After an evaluation, GNOME has moved from Bugzilla to GitLab. Learn more about GitLab.
No new issues can be reported in GNOME Bugzilla anymore.
To report an issue in a GNOME project, go to GNOME GitLab.
Do not go to GNOME Gitlab for: Bluefish, Doxygen, GnuCash, GStreamer, java-gnome, LDTP, NetworkManager, Tomboy.
Bug 530405 - Use is_word_boundary PangoLogAttr attribute for word selection
Use is_word_boundary PangoLogAttr attribute for word selection
Status: RESOLVED OBSOLETE
Product: gtk+
Classification: Platform
Component: Widget: GtkTextView
unspecified
Other Linux
: Normal enhancement
: ---
Assigned To: gtk-bugs
gtk-bugs
: 727972 (view as bug list)
Depends on:
Blocks:
 
 
Reported: 2008-04-28 17:29 UTC by Behdad Esfahbod
Modified: 2018-04-15 00:05 UTC
See Also:
GNOME target: ---
GNOME version: ---


Attachments
textview: use is_word_boundary attribute for word selection (7.13 KB, patch)
2014-04-09 19:37 UTC, Sébastien Wilmet
none Details | Review
textview: word boundaries like in Vim (3.93 KB, patch)
2014-04-20 14:05 UTC, Sébastien Wilmet
rejected Details | Review

Description Behdad Esfahbod 2008-04-28 17:29:14 UTC
I recently added a new member to PangoLogAttr, called is_word_boundary.  It follows the Unicode recommendation and is more useful for select-by-word than the current is_word_start/end bits are.
Comment 1 Sébastien Wilmet 2014-04-09 19:36:30 UTC
I'm doing some experiments with this bug, see the attached patch below.

For the word selection on double click, using is_word_boundary doesn't work well outside a natural-language word, for example to select several spaces. There is a word boundary between each space. The current code has a special case when the iter is outside a natural-language word. This special case needs to use is_word_start/end. So does it really worth the effort of using is_word_boundary?

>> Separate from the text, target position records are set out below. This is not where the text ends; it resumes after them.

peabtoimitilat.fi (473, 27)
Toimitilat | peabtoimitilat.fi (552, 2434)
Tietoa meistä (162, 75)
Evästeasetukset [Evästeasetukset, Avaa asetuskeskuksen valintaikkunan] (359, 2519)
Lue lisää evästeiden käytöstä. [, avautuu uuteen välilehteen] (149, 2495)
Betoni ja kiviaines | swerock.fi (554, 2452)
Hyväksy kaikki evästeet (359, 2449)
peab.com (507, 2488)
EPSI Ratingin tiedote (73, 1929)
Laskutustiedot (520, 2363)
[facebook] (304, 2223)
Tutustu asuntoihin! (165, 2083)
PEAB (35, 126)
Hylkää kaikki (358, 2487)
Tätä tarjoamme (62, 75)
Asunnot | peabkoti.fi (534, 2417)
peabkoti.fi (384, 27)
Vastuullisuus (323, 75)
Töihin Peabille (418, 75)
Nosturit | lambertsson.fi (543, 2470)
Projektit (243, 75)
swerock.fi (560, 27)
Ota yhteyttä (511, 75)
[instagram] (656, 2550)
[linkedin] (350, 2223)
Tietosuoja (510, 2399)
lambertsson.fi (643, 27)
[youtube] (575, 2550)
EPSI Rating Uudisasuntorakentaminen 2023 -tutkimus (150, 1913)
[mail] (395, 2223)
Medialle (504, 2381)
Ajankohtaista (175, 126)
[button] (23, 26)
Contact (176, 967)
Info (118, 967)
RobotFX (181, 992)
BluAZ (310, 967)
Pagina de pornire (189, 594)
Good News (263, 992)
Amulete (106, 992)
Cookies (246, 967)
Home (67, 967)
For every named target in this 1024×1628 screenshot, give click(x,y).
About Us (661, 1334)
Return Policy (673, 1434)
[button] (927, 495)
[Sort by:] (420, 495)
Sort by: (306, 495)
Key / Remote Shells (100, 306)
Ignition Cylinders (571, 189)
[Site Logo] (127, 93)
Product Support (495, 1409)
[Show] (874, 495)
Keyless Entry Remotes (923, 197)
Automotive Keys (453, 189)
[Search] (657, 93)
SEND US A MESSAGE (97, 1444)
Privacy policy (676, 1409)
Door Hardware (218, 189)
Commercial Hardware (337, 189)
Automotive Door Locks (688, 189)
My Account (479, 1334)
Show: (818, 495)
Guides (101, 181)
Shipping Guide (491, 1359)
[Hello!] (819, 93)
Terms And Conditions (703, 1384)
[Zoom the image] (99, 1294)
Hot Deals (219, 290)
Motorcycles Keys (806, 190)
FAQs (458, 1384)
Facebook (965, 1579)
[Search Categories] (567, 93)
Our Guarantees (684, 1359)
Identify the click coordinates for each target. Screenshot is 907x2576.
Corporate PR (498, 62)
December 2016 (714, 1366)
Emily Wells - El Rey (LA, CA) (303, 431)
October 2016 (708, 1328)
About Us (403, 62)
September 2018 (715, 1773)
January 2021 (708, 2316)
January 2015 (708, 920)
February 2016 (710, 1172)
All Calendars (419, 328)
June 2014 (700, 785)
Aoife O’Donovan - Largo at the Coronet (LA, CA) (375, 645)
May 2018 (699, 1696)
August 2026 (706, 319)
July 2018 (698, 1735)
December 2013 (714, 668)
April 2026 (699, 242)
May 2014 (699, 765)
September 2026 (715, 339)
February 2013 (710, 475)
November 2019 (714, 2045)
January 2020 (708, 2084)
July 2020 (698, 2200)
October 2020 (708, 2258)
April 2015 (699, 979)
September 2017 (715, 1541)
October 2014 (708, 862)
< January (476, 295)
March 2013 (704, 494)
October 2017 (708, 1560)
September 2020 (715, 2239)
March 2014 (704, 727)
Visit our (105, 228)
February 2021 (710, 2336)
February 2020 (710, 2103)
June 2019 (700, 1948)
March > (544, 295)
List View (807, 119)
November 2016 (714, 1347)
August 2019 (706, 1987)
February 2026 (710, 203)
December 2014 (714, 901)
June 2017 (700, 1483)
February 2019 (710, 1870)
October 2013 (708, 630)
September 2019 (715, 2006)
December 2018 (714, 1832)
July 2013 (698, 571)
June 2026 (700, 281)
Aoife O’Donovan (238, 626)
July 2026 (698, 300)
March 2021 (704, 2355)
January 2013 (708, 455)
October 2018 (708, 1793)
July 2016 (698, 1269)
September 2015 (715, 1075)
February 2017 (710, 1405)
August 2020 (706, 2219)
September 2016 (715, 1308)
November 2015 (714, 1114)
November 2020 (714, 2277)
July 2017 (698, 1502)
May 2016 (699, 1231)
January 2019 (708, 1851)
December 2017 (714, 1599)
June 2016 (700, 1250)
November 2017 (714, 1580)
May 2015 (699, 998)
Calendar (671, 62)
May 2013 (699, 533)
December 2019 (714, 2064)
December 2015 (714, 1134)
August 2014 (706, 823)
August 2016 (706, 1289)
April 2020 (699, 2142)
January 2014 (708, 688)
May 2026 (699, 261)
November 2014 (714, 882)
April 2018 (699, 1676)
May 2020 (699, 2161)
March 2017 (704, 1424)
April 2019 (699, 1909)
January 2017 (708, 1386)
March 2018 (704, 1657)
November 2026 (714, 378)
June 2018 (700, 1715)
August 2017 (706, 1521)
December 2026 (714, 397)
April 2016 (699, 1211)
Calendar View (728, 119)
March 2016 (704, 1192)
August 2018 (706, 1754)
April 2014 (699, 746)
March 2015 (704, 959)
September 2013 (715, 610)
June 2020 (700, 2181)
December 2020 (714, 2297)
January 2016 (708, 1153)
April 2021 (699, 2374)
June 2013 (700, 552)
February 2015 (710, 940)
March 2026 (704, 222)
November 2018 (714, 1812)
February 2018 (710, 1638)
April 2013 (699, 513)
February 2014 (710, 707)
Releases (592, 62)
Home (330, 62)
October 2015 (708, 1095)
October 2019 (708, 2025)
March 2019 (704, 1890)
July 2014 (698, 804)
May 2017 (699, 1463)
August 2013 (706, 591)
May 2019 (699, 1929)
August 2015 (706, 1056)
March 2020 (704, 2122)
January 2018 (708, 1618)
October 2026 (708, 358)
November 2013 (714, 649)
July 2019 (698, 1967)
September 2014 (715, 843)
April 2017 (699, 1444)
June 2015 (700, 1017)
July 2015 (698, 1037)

Also, I don't know if is_word_boundary can also be used for words movements with Ctrl+Left, Ctrl+Right, etc. The behavior is different. Currently Ctrl+Right moves to the next word end. With is_word_boundary, Ctrl+Right moves to the next word boundary, which can be a word start, a word end, a space, etc.
Comment 2 Sébastien Wilmet 2014-04-09 19:37:05 UTC
Created attachment 273930 [details] [review]
textview: use is_word_boundary attribute for word selection

The new functions in GtkTextIter are private for now. It is almost the
same implementation as for the word start/end. The unique difference is
the use of the is_word_boundary PangoLogAttr attribute instead of
is_word_start and is_word_end.

And those private functions are used in GtkTextView for:
- move by words with Ctrl+Left, Ctrl+Right, etc.
- word selection with double click
Comment 3 Sébastien Wilmet 2014-04-09 21:43:33 UTC
An idea: make Ctrl+Left and Ctrl+Right the same as 'b' and 'e' in Vim. A word in Vim is not only natural-language words, but also groups of contiguous "special" characters like punctuations.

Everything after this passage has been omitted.